Dropping every picture, set down exactly the lines in the entries below, starting with the line with "Click the L size cell in cm table" and going on through the line with "Given: Pick the".
[[ MATERIAL FOR THIS TASK open ]]
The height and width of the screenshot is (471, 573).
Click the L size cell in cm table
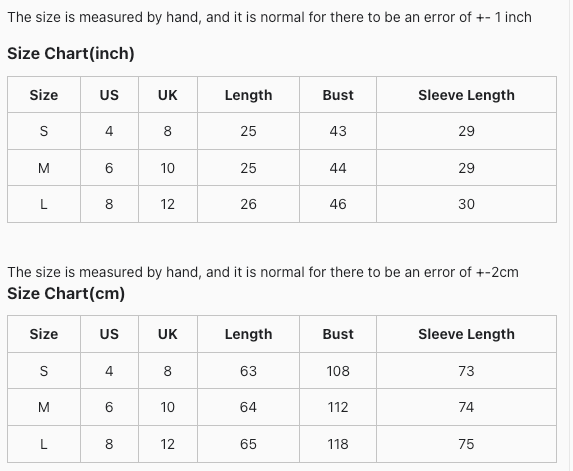[44, 444]
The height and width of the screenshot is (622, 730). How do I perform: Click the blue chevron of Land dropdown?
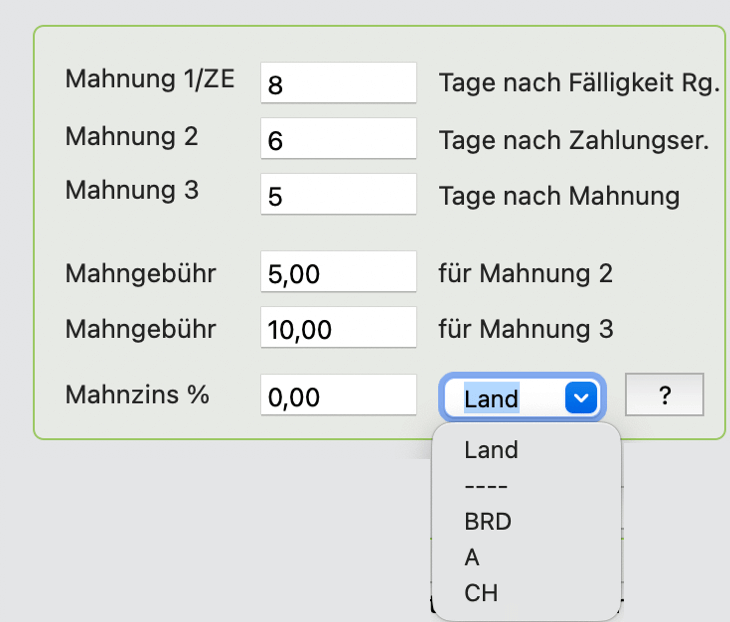point(581,398)
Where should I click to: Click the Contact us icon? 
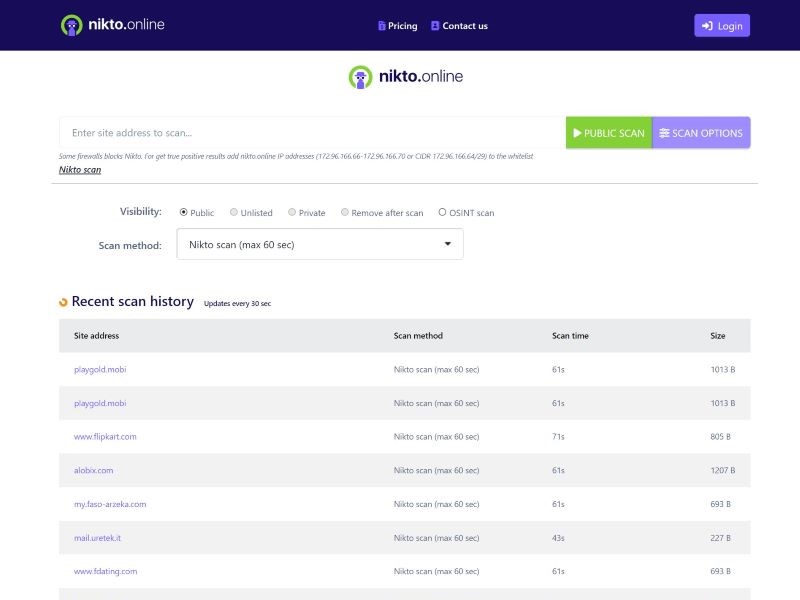point(435,26)
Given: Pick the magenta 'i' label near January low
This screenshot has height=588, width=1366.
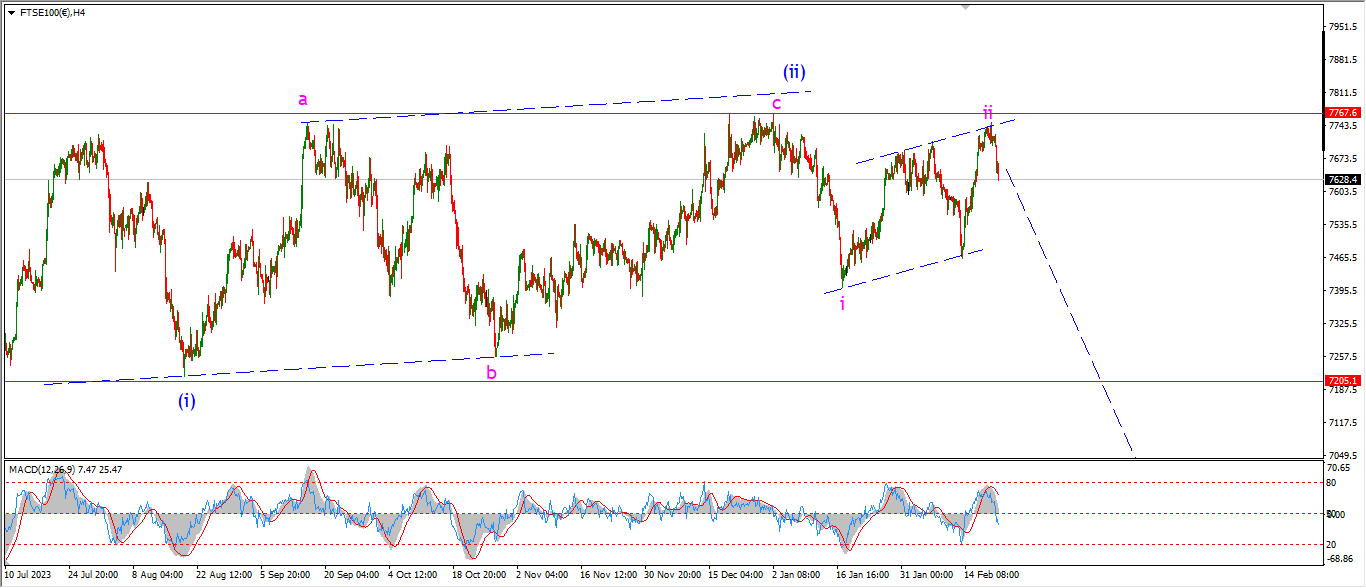Looking at the screenshot, I should pyautogui.click(x=842, y=304).
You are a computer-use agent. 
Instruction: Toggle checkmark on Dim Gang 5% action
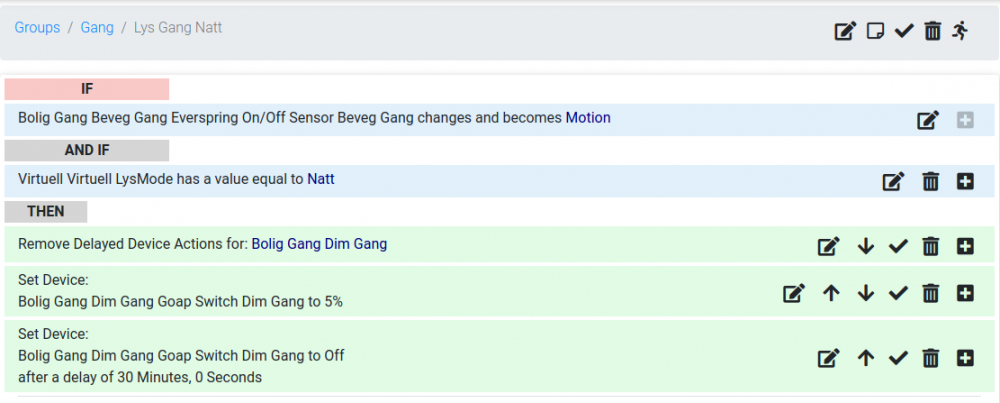tap(898, 293)
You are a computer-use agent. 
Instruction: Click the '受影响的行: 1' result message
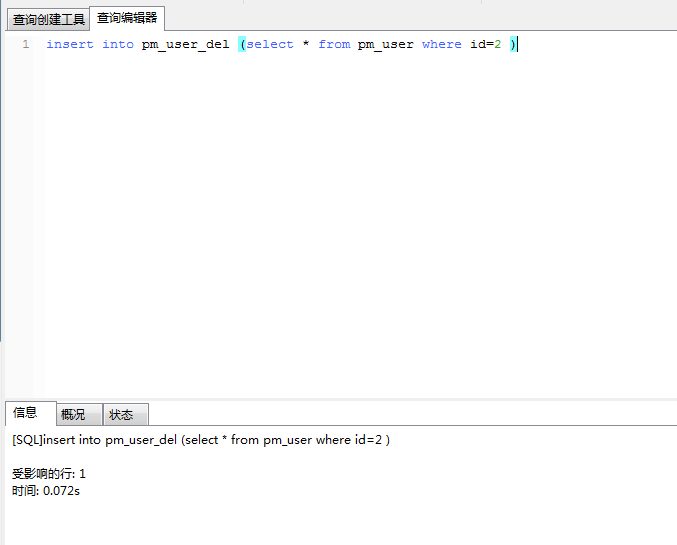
[[ MATERIAL FOR THIS TASK closed ]]
* [EXERCISE ANSWER]
Click the L size cell in cm table
[44, 444]
The height and width of the screenshot is (622, 730). How do I perform: Click the blue chevron of Land dropdown?
point(581,398)
Where should I click to: Click the Contact us icon? 
point(435,26)
Given: Pick the magenta 'i' label near January low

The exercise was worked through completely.